Mike Dash, auteur de « Tulipomania » et de « Cimetière de Batavia », narre cette histoire incroyable sur le site Smithsonian.com.

En 1978, des géologues, partis à la recherche de minerai de fer, aperçoivent, au cours d’un vol de reconnaissance en hélicoptère, à 160 km de la frontière avec la Mongolie, ce qui semble être une habitation humaine. Cette découverte surprend l’équipage car l’endroit habité le plus proche se situe à plus de 250 km.

Armés de pistolets et emportant également avec eux des vivres pour les inconnus, les scientifiques partent à pied explorer l’endroit déboisé qu’ils avaient observé du ciel. Ils découvrent une cabane où subsistent des signes évidents de vie humaine. Là, ils tombent nez à nez avec un homme à la barbe hirsute et portant de longs vêtements confectionnés artisanalement.

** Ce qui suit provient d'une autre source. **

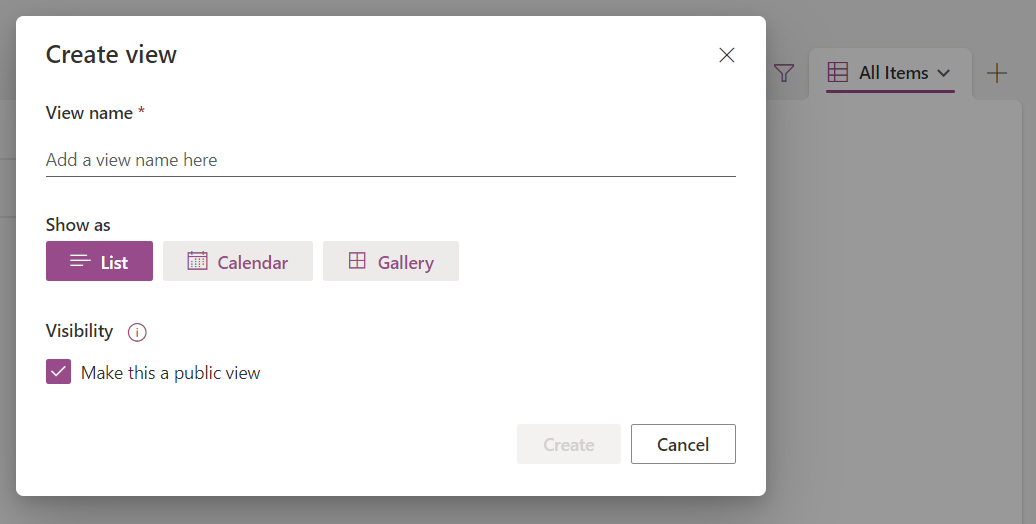Click the Visibility heading text
The image size is (1036, 524).
click(79, 331)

Après un long moment de stupeur, les géologues lui expliquent qu’ils viennent lui rendre visite. Le vieil homme leur répond en indiquant la cabane: « Eh bien, puisque vous êtes venus de si loin, vous pouvez en profiter pour entrer ». Soudain, un cri retentit de l’intérieur de la hutte qui ressemble à une habitation du Moyen-âge. Lorsqu’ils entrent, les géologues découvrent deux femmes, l’une hystérique qui récite des prières et l’autre, se laissant tomber sur le sol en implorant. « C’est à cause de nos péchés, c’est à cause de nos péchés », crient-elles alors que les scientifiques sortent de l’endroit.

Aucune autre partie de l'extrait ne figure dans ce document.